Consumer interest in private and secure personal communication has been growing since 2011, and it will only increase as Internet-of-Things devices proliferate and become hacking targets. Not surprisingly, in addition to numerous start-ups, the behemoths of the tech world have taken note. This spring it was reported that Google, Amazon, Facebook, and Microsoft are banding together to improve email security. Engineers from these companies and others are working on an SMTP Strict Transport Security protocol to aid in creating encrypted email connections. Meanwhile, U.S. government agency Darpa launched a multi-year contest, recently concluded, with almost $4 million in cash prizes to induce programmers to create automated digital defense systems that can identify and fix software security breaches on their own – these “self-healing systems” are the new Holy Grail.
I see no reason to wait around for these programmers to complete their work, though.
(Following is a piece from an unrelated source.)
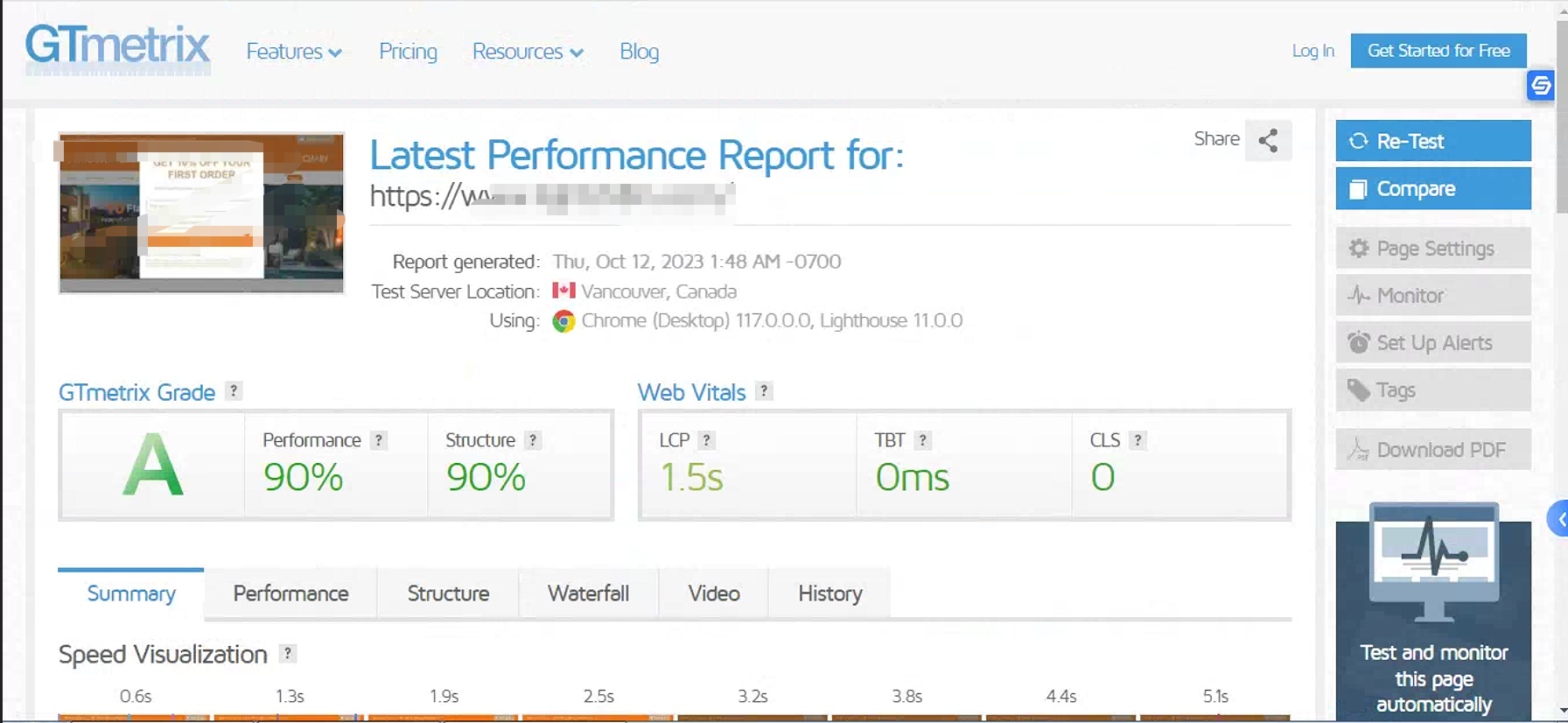Open the TBT help question mark
The height and width of the screenshot is (723, 1568).
(922, 440)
Sometimes there really is no school like the old school, and humans have known how to communicate confidentially for eons. I predict that the “Mission: Impossible” self-destructing message may make a return engagement. Or perhaps invisible ink. Hand-written notes left on park benches, secret rendezvous in local bars, hand signals, code words: if it worked for the spy agencies during the Cold War, it’ll work for us now. Got something confidential to communicate? Shine the Bat Signal in the night sky, and I’ll be right over.